- PROBLEM TO SOLVE: Will you quote all of the entries, word for word?
▼
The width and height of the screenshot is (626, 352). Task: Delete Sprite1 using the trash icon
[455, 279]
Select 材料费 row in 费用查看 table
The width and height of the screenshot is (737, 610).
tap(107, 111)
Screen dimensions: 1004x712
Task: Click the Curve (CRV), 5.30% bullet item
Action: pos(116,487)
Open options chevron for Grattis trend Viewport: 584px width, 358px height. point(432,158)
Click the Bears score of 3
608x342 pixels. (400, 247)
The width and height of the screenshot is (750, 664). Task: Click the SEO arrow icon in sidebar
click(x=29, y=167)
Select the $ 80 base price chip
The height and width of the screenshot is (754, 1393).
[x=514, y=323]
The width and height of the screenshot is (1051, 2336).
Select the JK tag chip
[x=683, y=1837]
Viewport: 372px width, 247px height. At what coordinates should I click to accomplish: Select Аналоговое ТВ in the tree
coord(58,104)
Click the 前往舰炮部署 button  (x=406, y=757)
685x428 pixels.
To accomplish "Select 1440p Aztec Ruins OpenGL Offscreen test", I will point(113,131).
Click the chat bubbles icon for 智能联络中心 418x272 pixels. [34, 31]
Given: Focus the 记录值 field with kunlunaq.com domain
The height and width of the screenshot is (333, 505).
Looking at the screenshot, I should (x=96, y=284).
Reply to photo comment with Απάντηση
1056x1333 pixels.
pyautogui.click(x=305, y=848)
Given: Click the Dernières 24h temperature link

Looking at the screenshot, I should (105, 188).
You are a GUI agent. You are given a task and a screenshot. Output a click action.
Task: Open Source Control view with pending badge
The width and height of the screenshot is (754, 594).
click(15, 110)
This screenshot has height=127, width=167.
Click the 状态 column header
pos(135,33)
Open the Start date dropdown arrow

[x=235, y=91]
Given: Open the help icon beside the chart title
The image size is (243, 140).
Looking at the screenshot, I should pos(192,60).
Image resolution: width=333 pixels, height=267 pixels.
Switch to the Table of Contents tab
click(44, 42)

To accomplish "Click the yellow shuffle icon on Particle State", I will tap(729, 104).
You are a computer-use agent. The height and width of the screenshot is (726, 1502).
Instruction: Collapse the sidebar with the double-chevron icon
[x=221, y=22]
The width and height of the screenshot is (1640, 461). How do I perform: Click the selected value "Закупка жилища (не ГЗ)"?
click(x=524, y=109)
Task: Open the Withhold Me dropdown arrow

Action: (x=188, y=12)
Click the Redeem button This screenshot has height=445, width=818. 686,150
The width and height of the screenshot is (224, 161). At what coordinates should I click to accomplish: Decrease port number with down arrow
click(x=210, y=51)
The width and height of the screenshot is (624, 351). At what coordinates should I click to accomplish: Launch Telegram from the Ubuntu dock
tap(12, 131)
▲
- THE ANSWER:
The width and height of the screenshot is (626, 352). Task: Delete Sprite1 using the trash icon
[455, 279]
Select 材料费 row in 费用查看 table
The width and height of the screenshot is (737, 610).
tap(107, 111)
Screen dimensions: 1004x712
Task: Click the Curve (CRV), 5.30% bullet item
Action: pos(116,487)
Open options chevron for Grattis trend Viewport: 584px width, 358px height. point(432,158)
Click the Bears score of 3
608x342 pixels. (400, 247)
The width and height of the screenshot is (750, 664). Task: Click the SEO arrow icon in sidebar
click(x=29, y=167)
Select the $ 80 base price chip
The height and width of the screenshot is (754, 1393).
[x=514, y=323]
The width and height of the screenshot is (1051, 2336).
Select the JK tag chip
[x=683, y=1837]
Viewport: 372px width, 247px height. At what coordinates should I click to accomplish: Select Аналоговое ТВ in the tree
coord(58,104)
Click the 前往舰炮部署 button  (x=406, y=757)
685x428 pixels.
To accomplish "Select 1440p Aztec Ruins OpenGL Offscreen test", I will point(113,131).
Click the chat bubbles icon for 智能联络中心 418x272 pixels. [34, 31]
Given: Focus the 记录值 field with kunlunaq.com domain
The height and width of the screenshot is (333, 505).
Looking at the screenshot, I should (x=96, y=284).
Reply to photo comment with Απάντηση
1056x1333 pixels.
pyautogui.click(x=305, y=848)
Given: Click the Dernières 24h temperature link

Looking at the screenshot, I should (105, 188).
You are a GUI agent. You are given a task and a screenshot. Output a click action.
Task: Open Source Control view with pending badge
The width and height of the screenshot is (754, 594).
click(15, 110)
This screenshot has height=127, width=167.
Click the 状态 column header
pos(135,33)
Open the Start date dropdown arrow

[x=235, y=91]
Given: Open the help icon beside the chart title
The image size is (243, 140).
Looking at the screenshot, I should pos(192,60).
Image resolution: width=333 pixels, height=267 pixels.
Switch to the Table of Contents tab
click(44, 42)

To accomplish "Click the yellow shuffle icon on Particle State", I will tap(729, 104).
You are a computer-use agent. The height and width of the screenshot is (726, 1502).
Instruction: Collapse the sidebar with the double-chevron icon
[x=221, y=22]
The width and height of the screenshot is (1640, 461). How do I perform: Click the selected value "Закупка жилища (не ГЗ)"?
click(x=524, y=109)
Task: Open the Withhold Me dropdown arrow

Action: (x=188, y=12)
Click the Redeem button This screenshot has height=445, width=818. 686,150
The width and height of the screenshot is (224, 161). At what coordinates should I click to accomplish: Decrease port number with down arrow
click(x=210, y=51)
The width and height of the screenshot is (624, 351). At what coordinates should I click to accomplish: Launch Telegram from the Ubuntu dock
tap(12, 131)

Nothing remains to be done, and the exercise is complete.